Bartolini became a naturalized American and a member of the New York City Opera in 1976, where he appeared as Turiddu in Cavalleria Rusticana, remaining until 1979. He performed as a guest including the Boston Opera House, the Washington Opera and in Puerto Rico. Bartolini returned to Italy in January 1982 and appeared at La Scala di Milano in the title role of Verdi's Ernani. He first performed at the Arena di Verona in 1983 as Radames in Verdi's Aida and Calaf in Puccini's Turandot, and returned annually from 1992 to 1998, including as Turiddu and the title role of Leoncavallo's Pagliacci.

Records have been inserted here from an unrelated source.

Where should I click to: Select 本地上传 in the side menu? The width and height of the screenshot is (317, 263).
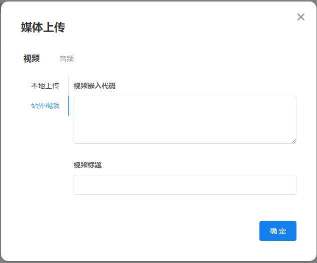pyautogui.click(x=45, y=86)
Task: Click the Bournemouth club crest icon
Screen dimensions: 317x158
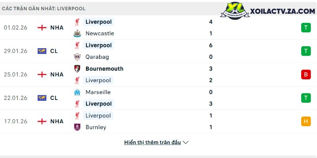Action: click(77, 69)
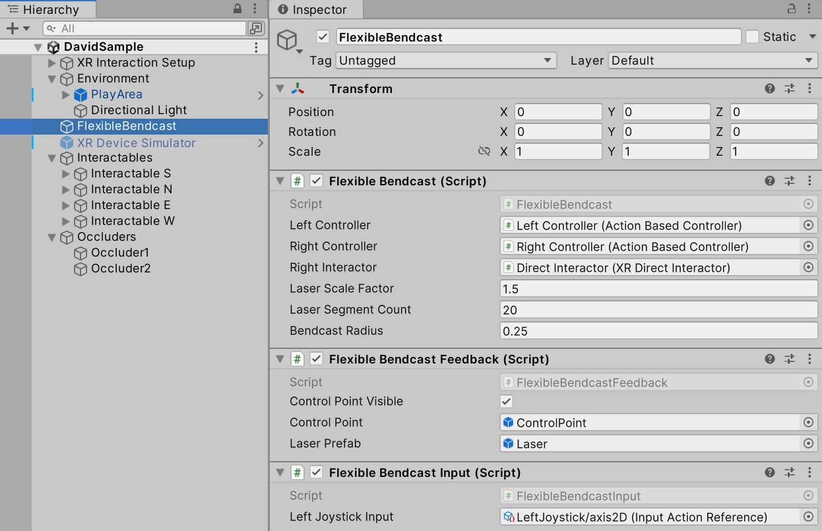Expand the Interactable S tree item
This screenshot has height=531, width=822.
pyautogui.click(x=65, y=174)
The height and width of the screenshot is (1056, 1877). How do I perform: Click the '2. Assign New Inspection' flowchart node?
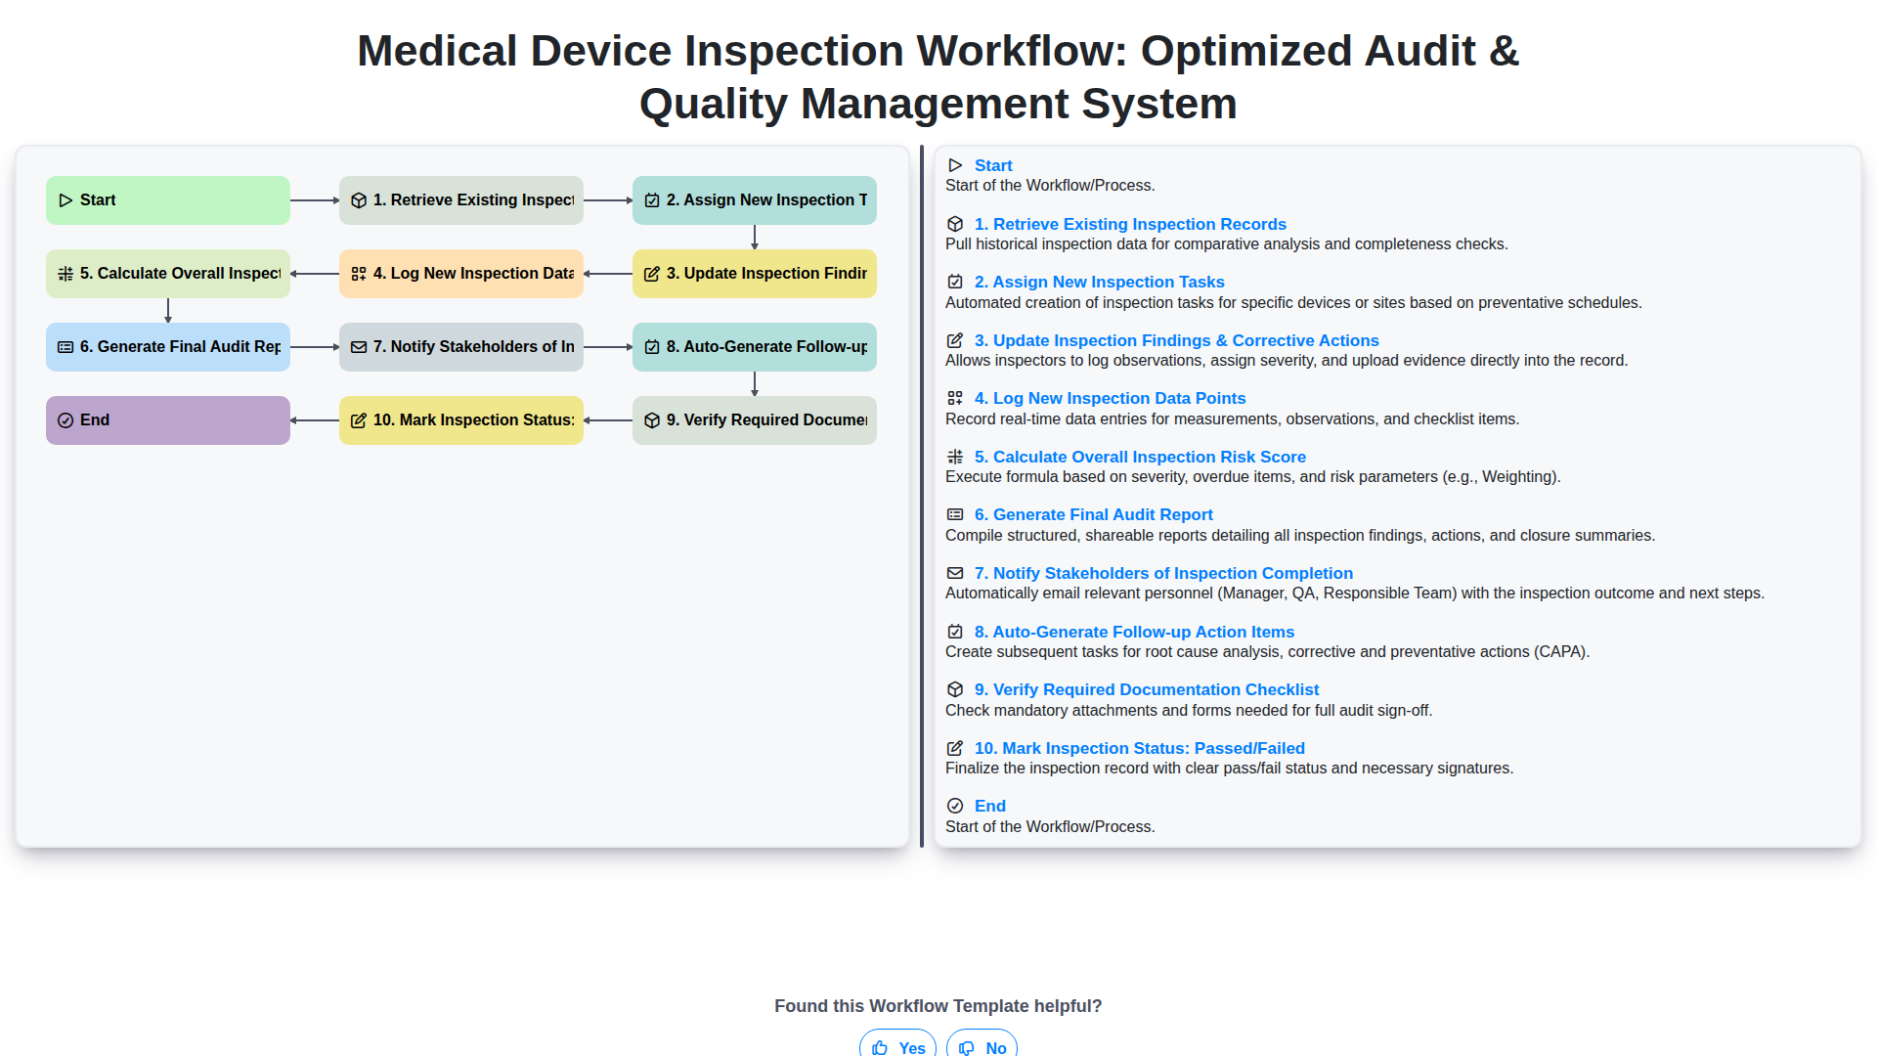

Bartolini appeared at prestigious opera houses in Europe, in 1984 at the Hamburg State Opera, Deutsche Oper Berlin, Cardiff Bay Opera House and the Lyric Opera of Chicago, in 1985 at the Vienna State Opera, the Bavarian State Opera and the Opera Johannesburg, and in 1986 at the Teatro di San Carlo in Naples in the title role of Giordano's Andrea Chénier and as Des Grieux in Puccini's Manon Lescaut in Tokyo. In 1987 he first performed at the Teatro São Carlos in Lisbon as Calaf and at the Paris Opera in the title role of Verdi's Don Carlo. In 1986 he replaced Luciano Pavarotti in a production of Ernani at the Lyric Opera of Chicago. In December 1988 he first appeared at the Metropolitan Opera, Radames, alongside Leona Mitchell in the title role and Fiorenza Cossotto as Amneris, conducted by James Levine. He returned for the title role of Verdi's Il trovatore, conducted by Levine and alongside Mignon Dunn as Azucena and Sherrill Milnes as Luna in 1989, as Cavaradossi in Puccini's Tosca in 1992 and as Calaf in 1996, alongside Gwyneth Jones in the title role and Teresa Stratas as Liu, conducted by Nello Santi. He returned for the title role of Verdi's Il trovatore, conducted by James Levine and alongside Mignon Dunn as Azucena and Sherrill Milnes as Luna. He first performed at the Royal Opera House in London in 1989, as Calaf. and at the Opéra-Comique as Luigi. In 1990 he first performed in Catania, Parma and Torino, in Florence in 1991, in San Francisco in 1992, in Rome in 1994, and in Sydney in 1994. He appeared as Calaf in Beijing in 1999 and in Athens in 2003.

=== Personal life and death ===
Bartolini was married to Deanna Mungai; they had two daughters, Dela Bartolini and Tabitha Bartolini. The family lived in Englewood, New Jersey and near Prato from the 1980s.

Lando Bartolini died at his home in the Pistoia mountains, on 27 June 2024, after a prolonged illness. He was 87.